Before I dive right in to the six-step approach to help YOU implement a security management process, one clarification must be emphasized:
The scope of a risk analysis for the Electronic Health Record (EHR) Incentive Programs security requirements is much narrower than the scope of a risk analysis for the HIPAA Security Rule Security Management Process standard.
You should know the risk analysis requirement in the HIPAA Security Rule is much more expansive.
It requires you to assess the potential risks and vulnerabilities to the confidentiality, integrity, and availability of all the electronic Protected Health Information (ePHI) that an organization creates, receives, maintains, or transmits — not just the ePHI maintained in your EHR Systems.
This includes ePHI in other electronic systems and all forms of electronic media, such as hard drives, floppy disks, compact discs (CDs), digital video discs (DVDs), USB drives, smart cards or other storage devices, personal digital assistants, transmission media, or any other portable electronic media.
Note: It’s not just the ePHI in EHRs but also in practice management systems, claim processing systems, billing, patient flow (bed management), care and case management, document scanning, clinical portals, and dozens of other ancillary systems.
Don’t forget any Internet of Thing (IoT) devices you have connected to your environment. Health and Human Services (HHS) asks about them too!!

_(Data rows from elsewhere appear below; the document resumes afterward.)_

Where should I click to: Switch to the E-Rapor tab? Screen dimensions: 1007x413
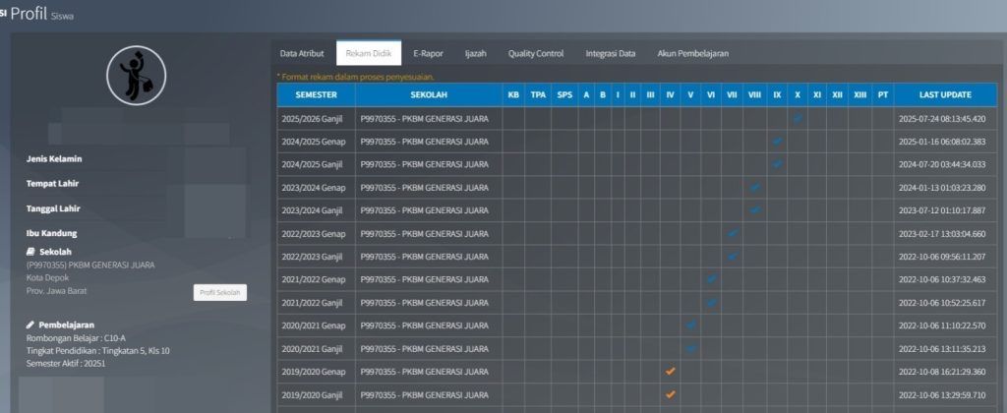coord(430,54)
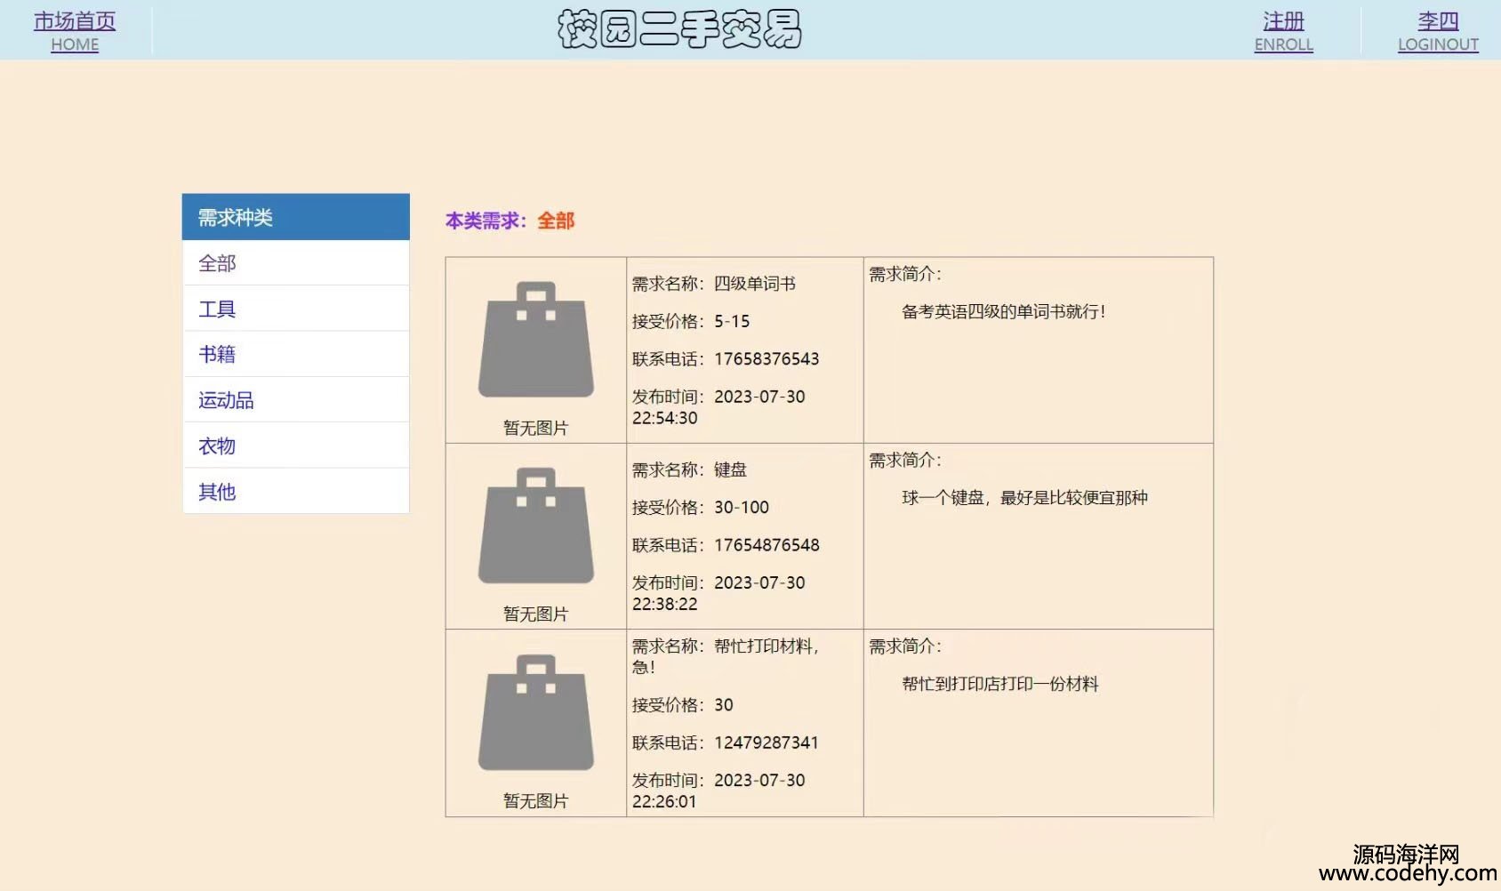Click the 李四 LOGINOUT link

point(1437,31)
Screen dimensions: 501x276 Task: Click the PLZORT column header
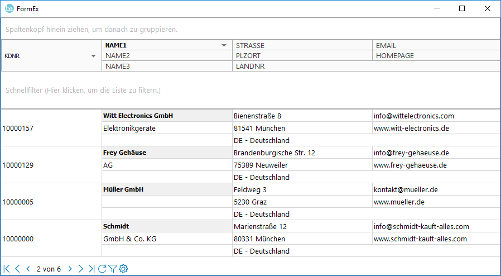(x=301, y=56)
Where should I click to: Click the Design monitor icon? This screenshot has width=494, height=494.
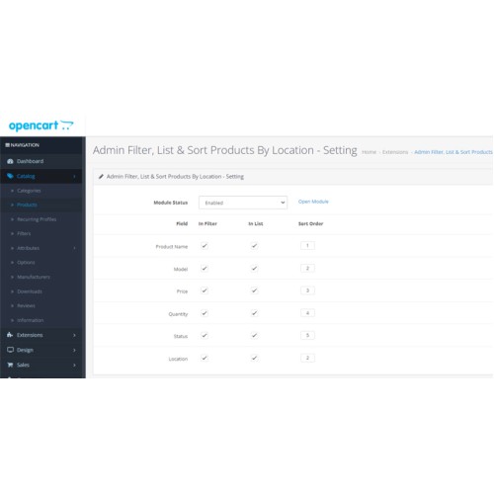pyautogui.click(x=10, y=350)
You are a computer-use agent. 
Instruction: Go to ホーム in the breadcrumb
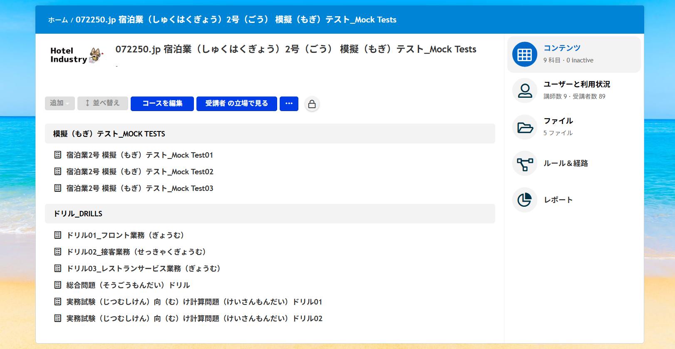tap(58, 20)
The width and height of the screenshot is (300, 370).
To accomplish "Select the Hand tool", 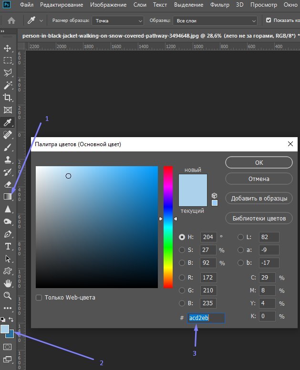I will coord(8,283).
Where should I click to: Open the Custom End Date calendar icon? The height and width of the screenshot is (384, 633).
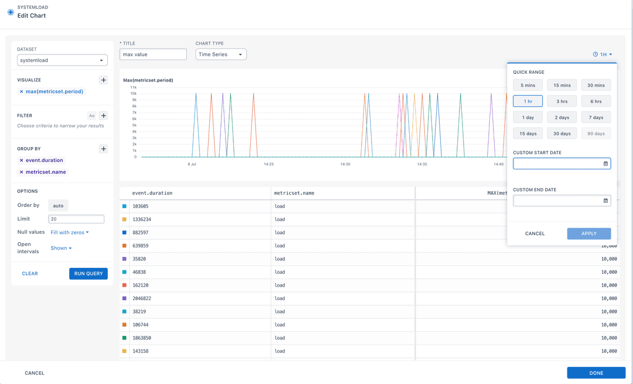pos(605,201)
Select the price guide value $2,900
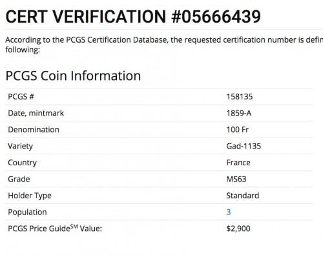 coord(238,229)
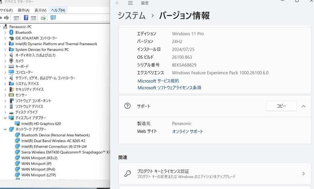Open Microsoft サービス規約 link
Screen dimensions: 314x189
pos(158,81)
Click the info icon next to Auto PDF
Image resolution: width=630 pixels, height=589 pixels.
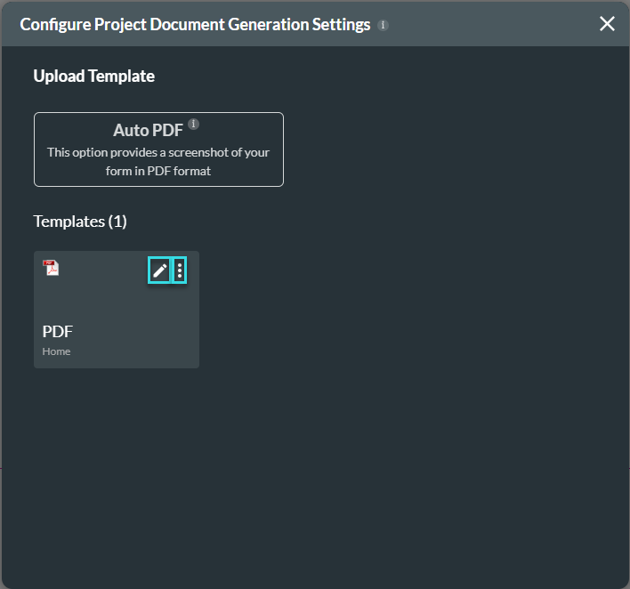(x=194, y=125)
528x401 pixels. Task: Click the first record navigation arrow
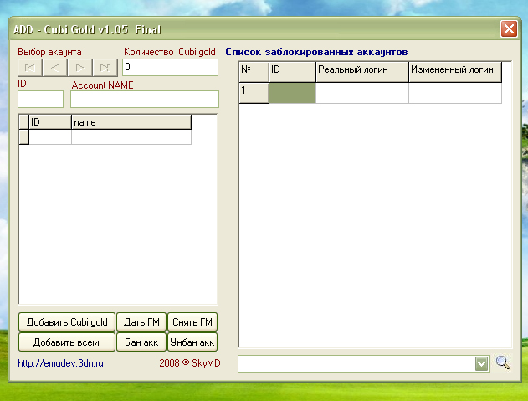(29, 68)
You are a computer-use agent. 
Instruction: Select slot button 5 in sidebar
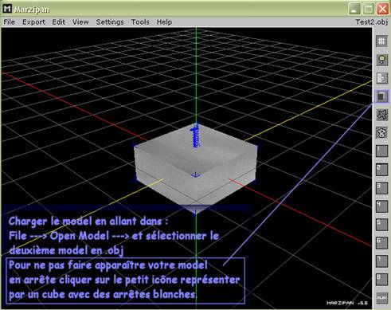(x=381, y=224)
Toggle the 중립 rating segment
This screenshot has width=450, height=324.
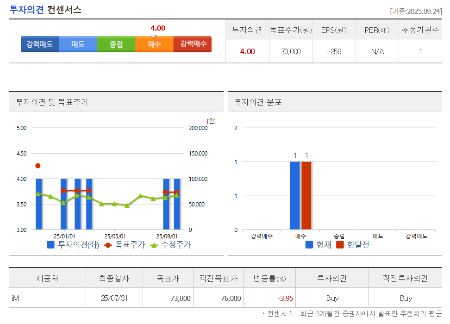click(116, 44)
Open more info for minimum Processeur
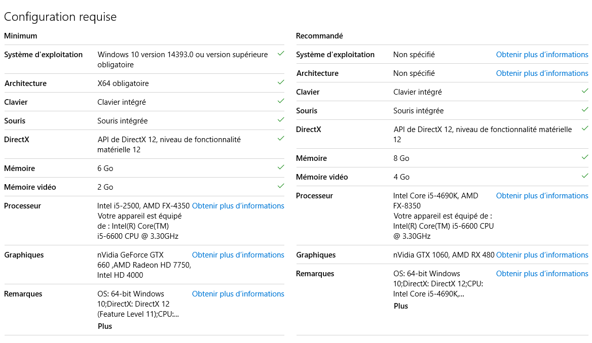 238,206
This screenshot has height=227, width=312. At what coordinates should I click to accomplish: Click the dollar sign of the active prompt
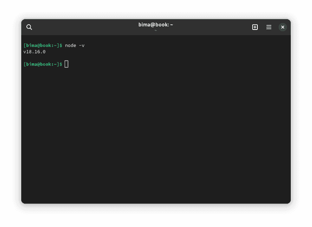pyautogui.click(x=61, y=64)
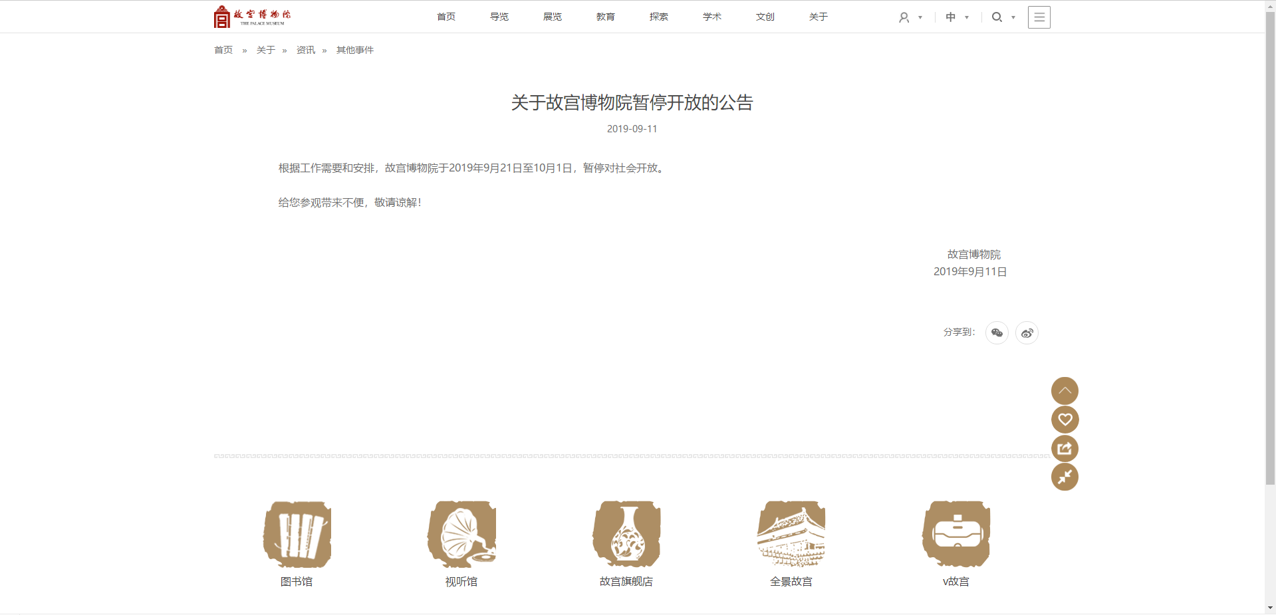Viewport: 1276px width, 615px height.
Task: Click the floating share icon button
Action: pos(1065,449)
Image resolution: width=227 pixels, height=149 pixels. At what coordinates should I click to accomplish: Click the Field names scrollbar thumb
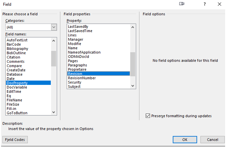click(x=54, y=58)
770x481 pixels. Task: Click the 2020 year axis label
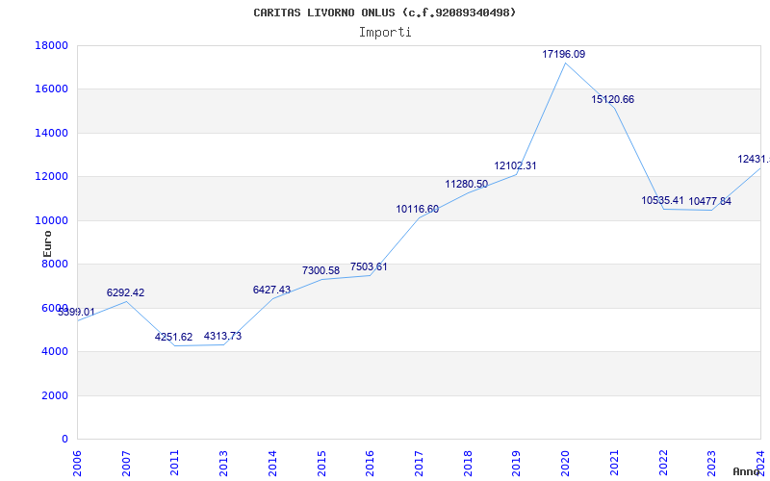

In addition, you will need to periodically review your risk analysis to assess whether changes in your environment necessitate updates to your security measures. Under the HIPAA Security Rule, the frequency of reviews will vary among Covered Entities (CEs) and Business Associates (BAs).
Some CEs may need to perform these reviews annually or as needed depending on the circumstances of their environment.
Sample Six-Step Approach for Implementing a Security Management Process
The sample six steps which will be discussed here are:
Step 1: Lead your culture, select your team, and learn
Step 2: Document your process, findings, and actions
Step 3: Review existing security of ePHI (perform a Security Risk Analysis)
Step 4: Develop an Action Plan
Step 5: Manage and mitigate risks
Step 6: Monitor, audit, and update security on an ongoing basis
Note: Performing the risk analysis in-house may require an upfront investment of your time and a staff member’s time to understand and address your security issues with respect to the HIPAA Security Rule.
Covered Entities and Business Associates need to understand your patients are entrusting YOU with their most private and intimate details, they expect it to remain secure.
Besides, it is YOUR practice, YOUR patients, YOUR reputation and YOUR legacy! Why are you leaving yourself wide open to such risks?
YOUR security risk analysis process is an opportunity to learn as much as possible about the health of your information security. Don’t ignore YOUR need to be HIPAA compliant! Any device or media that contains PHI needs to be properly protected – HIPAA is not system or hardware specific – it applies to all!